Ard Schalkwijk, Sales Manager – iHealthcare Europe, Advantech
The typical hospital in a decade’s time is set to bear little resemblance to what we might expect to see today.
Key to this will be the role of technology in automating many aspects of healthcare management which are today highly onerous for healthcare professionals.
In the UK, for example, only around one third of nursing time is actually spent on patient care, with the rest devoted to administration and information provision, both internally and externally.
However, advances in technology will bring far greater efficiency and quality all aspects of hospital operations.
Hospital entrances, for example, can be equipped with crowd analysis and thermal screening technologies to immediately detect any signs of infection among patients or visitors. Automated self-service kiosks will mean patients can effectively triage themselves, freeing up many hours of time each day in busy wards. Tele-health solutions will allow remote consultation with specialists and even remote examination of problematic body parts. Radiologists will be able to analyse many x-rays in a matter of a few seconds and come up with appropriate diagnoses. Video data management systems will allow a supervising surgeon located anywhere in the world to oversee a team performing an operation.
Digital medical dispensing processes can reduce inefficient paper trails with their risk of potentially fatal human error. One such system in Canada has cut failure rates from around 3 per cent to just 0.007 per cent. Various configurations are possible but one example would be a mobile drug dispensing unit wheeled around a ward by a nurse – on scanning a barcode on the patient’s wrist, a locker would pop open containing the correct type and quantity of prescribed medicine.
Wearable technology will also allow any medical issues to be automatically identified far earlier, with appropriate action able to be advised and implemented.

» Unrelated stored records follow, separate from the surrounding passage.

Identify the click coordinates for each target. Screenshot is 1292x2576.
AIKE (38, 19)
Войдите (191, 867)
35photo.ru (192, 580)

Common to all of these advances will be the role of technology solutions, co-created by Advantech and its global partner network, certificated to internationally recognised medical standards. Hospitals will become less centres for treatment, more command and communications centres, with people only attending in person where there is no other alternative.
All of this will help address two of the key issues currently affecting the healthcare sector in many parts of Europe – a shortage of high-calibre staff and a shortage of available equipment.
Perhaps more importantly, it will free up capacity and ensure beds are available for seriously ill patients, in the event of another pandemic like Covid-19.